Friday, August 14, 2015


I first wrote this a a post for August 13, 2012. But I think it merits some more reflection on my part, and, I hope, yiours as well.

The Latin question “Quid mihi?”, “What’s it to me?", was posed by certain non-Catholic theologians in protest when Pius XII declared in 1950 that the Assumption of Mary was a dogma of the Catholic Church: "Mary, having completed the course of her earthly life, was assumed body and soul into heavenly glory.”

When I do my daily lectio divina (reflective reading) with sacred scripture, I always ask myself "Quid mihi?": What does this reading mean for me? What is it saying to me? I think it’s a great question to ask as we celebrate the feast of Mary’s Assumption on August 15, not in protest but in an earnest effort to find some answers.

The following selection is from The Water and the Fire by Gerald Vann, O.P. The paragraph headings and any italics or emphases are mine. I hope you enjoy Father Vann’s answer to the question “What’s the Assumption to me?”

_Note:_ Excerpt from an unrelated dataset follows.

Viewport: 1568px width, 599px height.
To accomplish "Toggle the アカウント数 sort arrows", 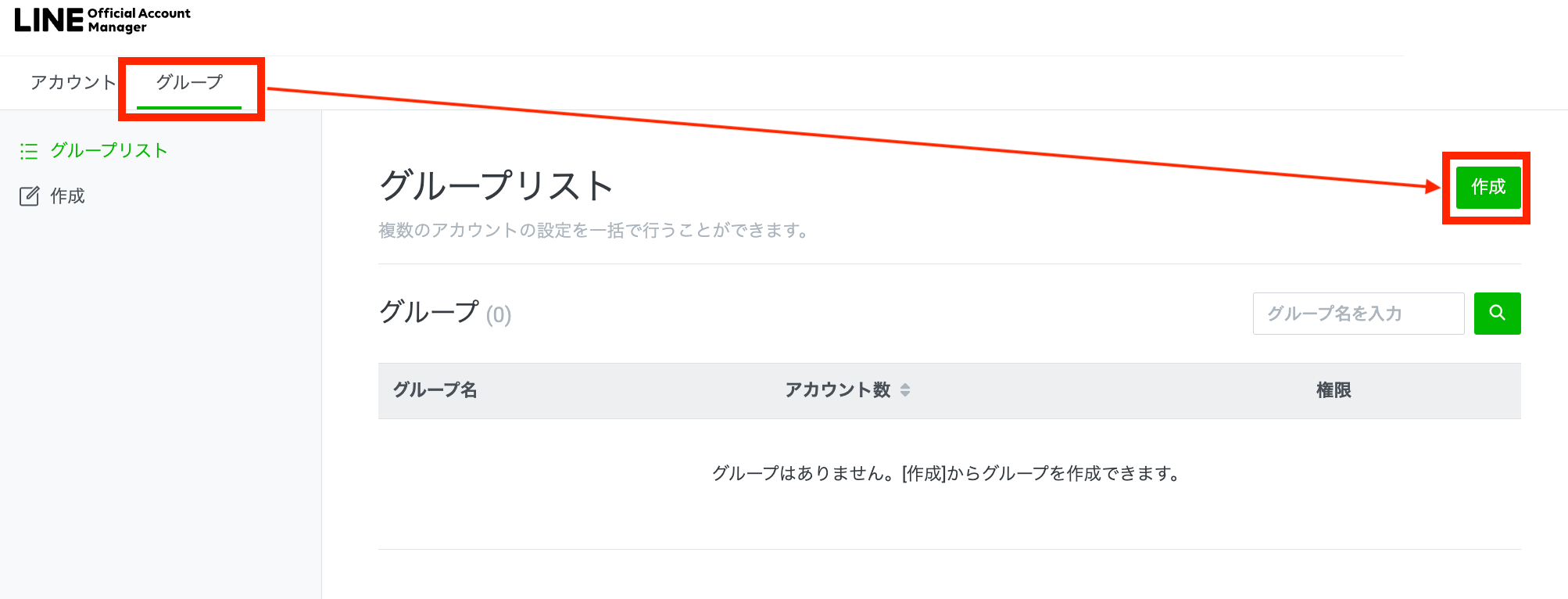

The gulf between matter and spirit, between material things and the praise of God, is widening at a pace and to an extent hitherto unknown: it would be very easy to despair of this civilization of ours, very easy to despair of the future of our race, very easy to feel that, so far from marching triumphantly forward to a golden age, we are rushing headlong into an abyss; very easy to feel that our world is doomed because all the physical and material side of life must continue to drag man down and degrade him till the heavens are closed to him. But it is just at this moment that the voice of the Church comes to us like a challenge: we are on the contrary to shout aloud our belief in the dignity and holiness of material things; we are to affirm our faith and our hope in the future of man's flesh. The woman who stands in the heavens, the Mother of God, is also the mother of men, and her glory is the guarantee of theirs.
The doctrine of the Assumption is of supreme importance not only to Catholics but to all men and women because it means that there is still in the world, there will always be in the world, a voice to affirm and a power to defend the dignity and the ultimate glory of matter, of material things, of human flesh and blood, of the lovely mystery of human love, of the beauty which is the work of men's hands. There is a voice which affirms, there is a power which defends, all the material things which make life worth while; and they bid us be of good heart because we can hope in the end to achieve our own lives, full, rich, deep, unified, free, not by escaping from the flesh and material things, but by the healing and sanctifying of the flesh and material things.

In the greatest of the Church's definitions of doctrine concerning our Lady, the doctrine that she is the Mother of God, it was her Son that the Church was defending. But she is also the mother of all men; and here, in the doctrine of her Assumption, it is all her sons that the Church is defending. Just as the figure of motherhood is at the very center of the earthly history of every human soul, of the earthly history of the human race, so the figure of this Maiden-Mother is at the very center of the eternal history of individuals and of the race. If she is attacked, later on her Son will be attacked, and in the end her other children will be attacked. Men will begin by denying some part of the God-given greatness and glory; they will go on sooner or later to deny the divinity of her Son; and in the end there will be no defense for the greatness of humanity itself. The Church's voice is a challenge because, while it tells us to hope because in Mary the flesh is sanctified and glorified, material things are sanctified and glorified, it also tells us to beware because the dragon, defeated, went elsewhere to make war on the rest of her children. ...And he stood there waiting on the sea shore.

-- Gerald Vann, O.P. "The Water and the Fire" (New York, Sheed and Ward, 1961), pages 175-176. 


In a world that seems to have lost a sense of reverence for the human body and everything related to it, the feast of the Assumption seems to have a lot to say to me. And to you, too, I hope!